_ENTRIES SHOWN:_
■ ■ ■ ■ ■ ■ ■

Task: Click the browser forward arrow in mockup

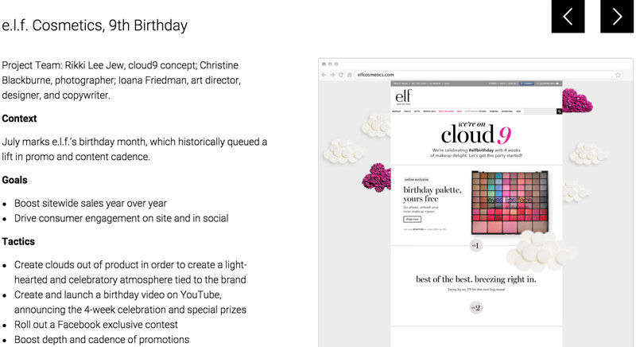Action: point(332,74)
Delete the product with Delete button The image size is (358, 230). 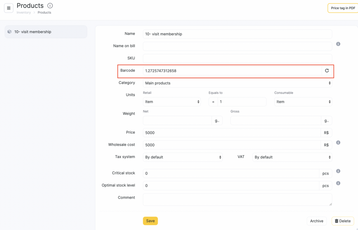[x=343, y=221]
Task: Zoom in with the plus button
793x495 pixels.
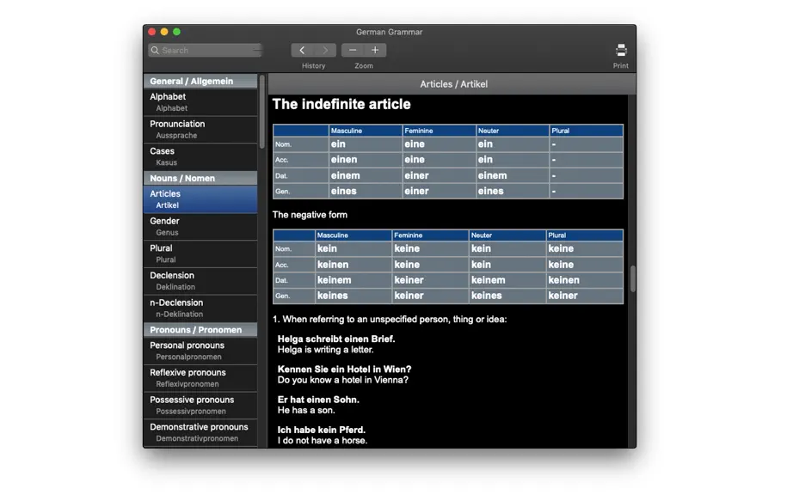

■ ■ ■ ■ ■ ■ ■

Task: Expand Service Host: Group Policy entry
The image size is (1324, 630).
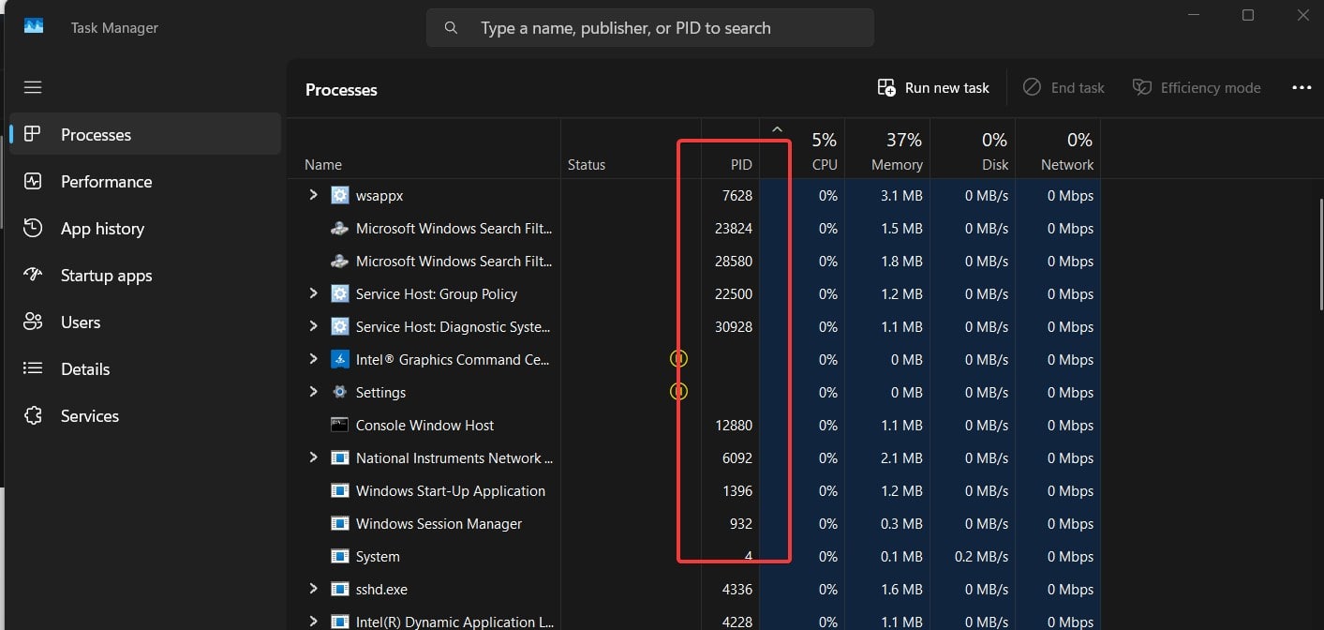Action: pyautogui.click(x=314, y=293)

■ ■ ■ ■ ■ ■ ■

_BRIEF:_ Print exactly the lines of the listing above starting at the line containing "Task: Zoom in with the plus button" and ending at the line containing "793x495 pixels.", both included.

_WRITTEN SOLUTION:_
Task: Zoom in with the plus button
793x495 pixels.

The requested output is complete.